What to do: Return, word for word, the stretch of the listing from the line containing "You are a GUI" through the line containing "Screen dimensions: 700x1244", including both of those lines.

Given data:
......

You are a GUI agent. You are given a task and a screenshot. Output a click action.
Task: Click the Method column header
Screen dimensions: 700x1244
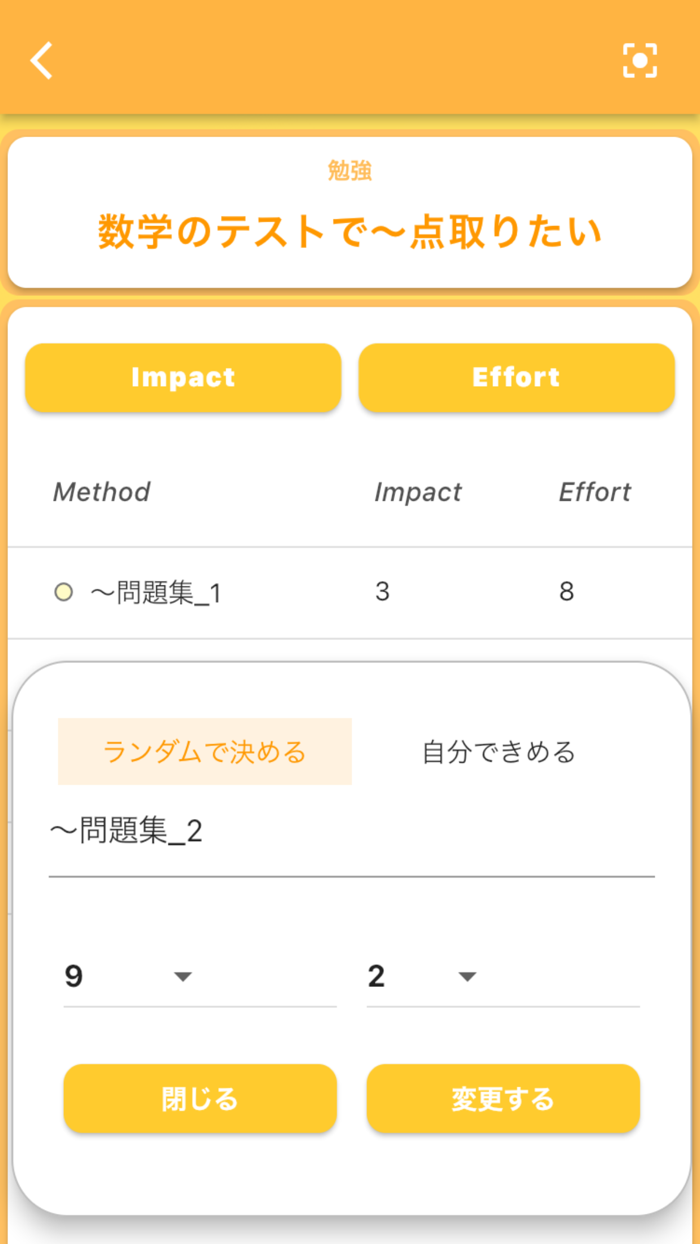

......

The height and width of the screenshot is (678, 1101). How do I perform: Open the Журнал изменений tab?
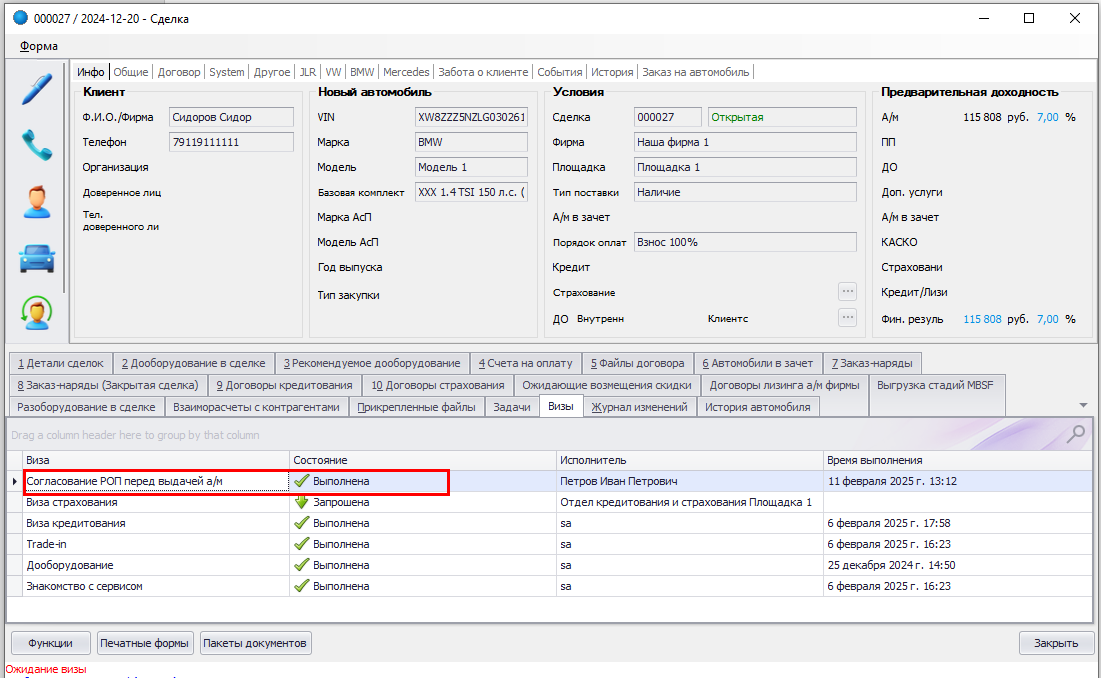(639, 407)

......

Response for this exercise:
You are a GUI agent. You are given a task and a screenshot. Output a click action.
Task: Click the Method column header
Screen dimensions: 700x1244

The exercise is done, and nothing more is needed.